3 Once Popular Stocks Down More Than 70%, Is Now the Time to Buy?

Headwinds, such as the multi-decade high inflation, the Fed’s aggressive interest rate hikes, and persistent geopolitical tensions, have resulted in a massive sell-off in equities since the beginning of the year. Despite the recovery since July, many analysts believe the markets will tumble further if the Federal Reserve continues its aggressive interest rate hikes.

Minutes from the Federal Reserve’s recent policy meeting showed that the central bank would continue its aggressive policy tightening until inflation reached its target level. The anticipation of further interest rate hikes is expected to keep the market volatile in the near term.

SoFi Technologies, Inc. (SOFI), Shopify Inc. (SHOP), and Roblox Corporation (RBLX), which were once investors’ top choices, have declined 70% or more from their highs. Given their deteriorating fundamentals and bleak growth prospects, we think these stocks are best avoided now.

SoFi Technologies, Inc. (SOFI)

SOFI is a digital financial services company that operates through lending, financial services, and technology platforms. The company’s lending segment offers student, personal, and home loans, while the financial services segment provides cash management and investment services through SoFi Money, SoFi Invest, SoFi Credit Card, and SoFi Relay. In addition, its technology platform offers the benefits of Galileo and Apex.

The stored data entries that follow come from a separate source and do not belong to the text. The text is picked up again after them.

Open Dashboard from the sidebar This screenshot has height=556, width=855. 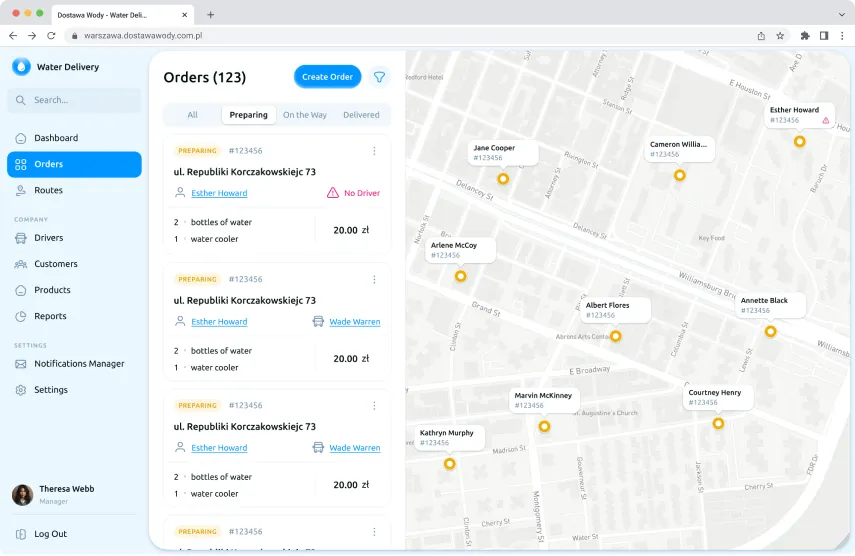pos(55,138)
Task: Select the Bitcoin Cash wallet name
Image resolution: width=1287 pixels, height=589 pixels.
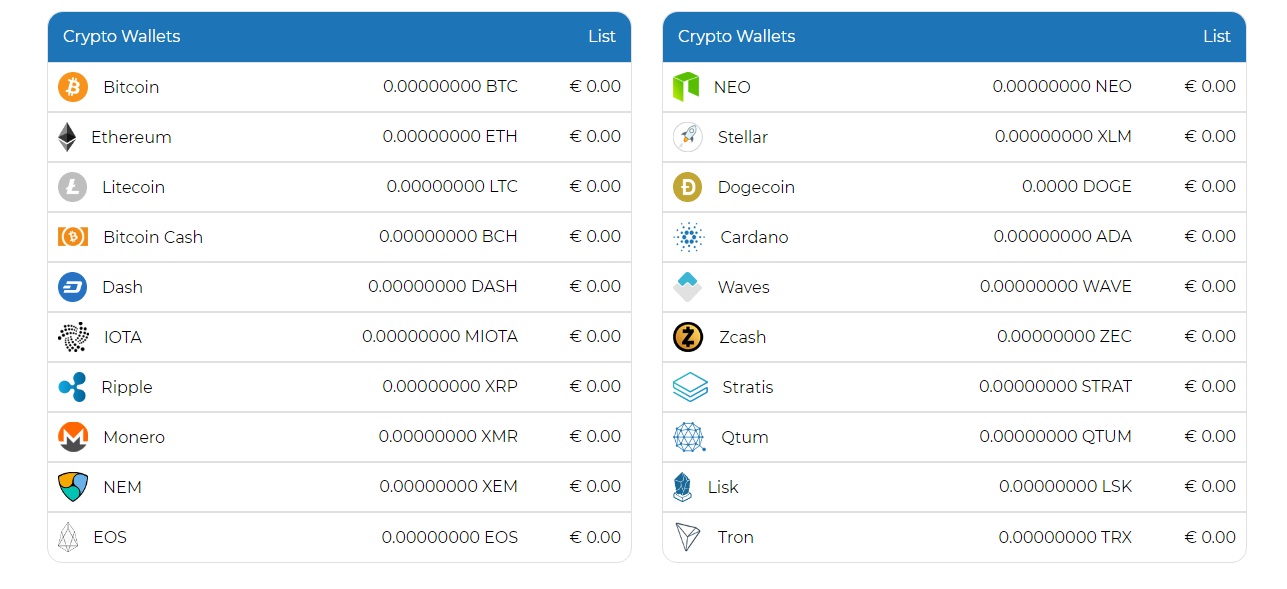Action: point(153,237)
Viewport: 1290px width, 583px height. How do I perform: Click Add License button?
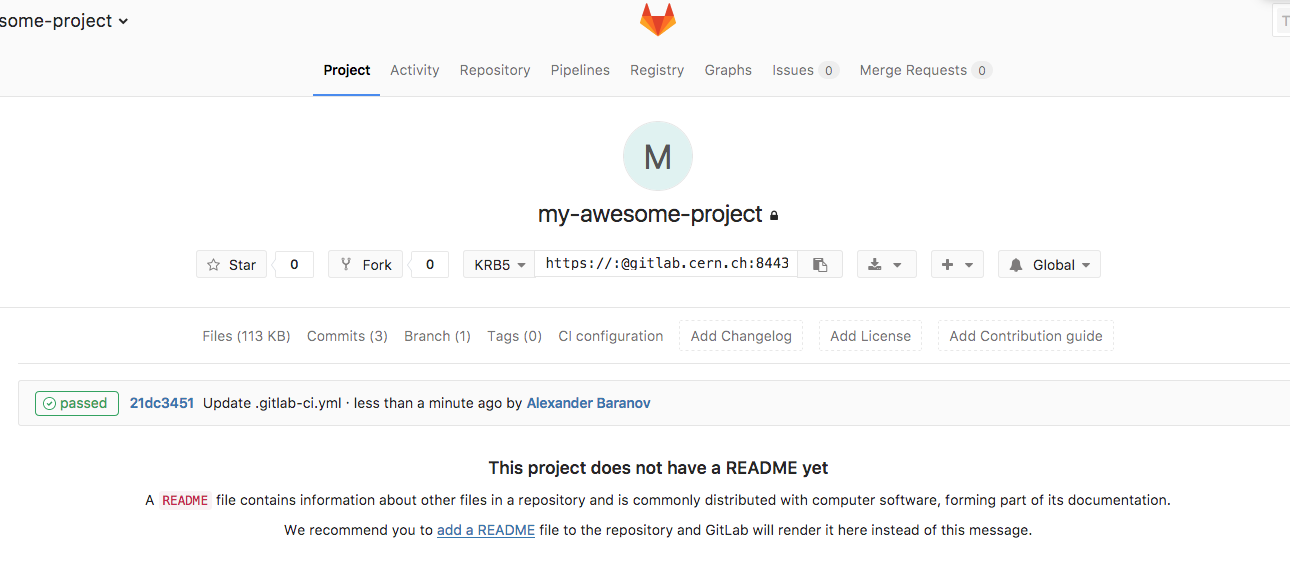[x=870, y=336]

SOFI’s net loss for the fiscal second quarter ended June 30, 2022, came in at $95.84 million, narrowing 42% from the year-ago period. Its loss per share narrowed 75% year-over-year to $0.12. Its noninterest expense increased 15.5% year-over-year to $458.24 million. As of June 30, 2022, the company’s total liabilities increased 6% from the year-end value of $4.47 billion on December 31, 2021, to $7.16 billion.

Analysts expect SOFI’s EPS for fiscal 2022 to remain negative. It has failed to surpass the consensus EPS estimates in three of the trailing four quarters. Over the past year, the stock has lost 54.2% to close the last trading session at $6.33. It is currently trading 74.3% below its 52-week high of $24.65, which it hit on November 11, 2021.

SOFI’s weak fundamentals are reflected in its POWR Ratings. It has an overall F rating, equating to a Strong Sell in our proprietary rating system. The POWR Ratings are calculated by considering 118 different factors, with each factor weighted to an optimal degree.

It has an F grade for Stability and Quality and a D for Growth, Value, and Sentiment. It is ranked #107 out of 108 stocks in the F-rated Financial Services (Enterprise) industry. Click here to see the other rating of SOFI for Momentum.

Shopify Inc. (SHOP)

Headquartered in Ottawa, Canada, SHOP is a cloud-based, multi-channel commerce platform that offers subscription and merchant solutions to small and medium-sized businesses. Its platform enables merchants to display, manage, market, and sell their products through various sales channels.

In the fiscal second quarter (ended June 30, 2022), SHOP’s operating expenses increased 75.7% year-over-year to $845.85 million. Its operating loss amounted to $190.21 million compared to an operating income of $139.44 million in the year-ago period.

The company’s net loss and loss per share attributable to common shareholders amounted to $1.20 billion and $0.95, compared to a net income and EPS of $879.09 million and $0.69, respectively.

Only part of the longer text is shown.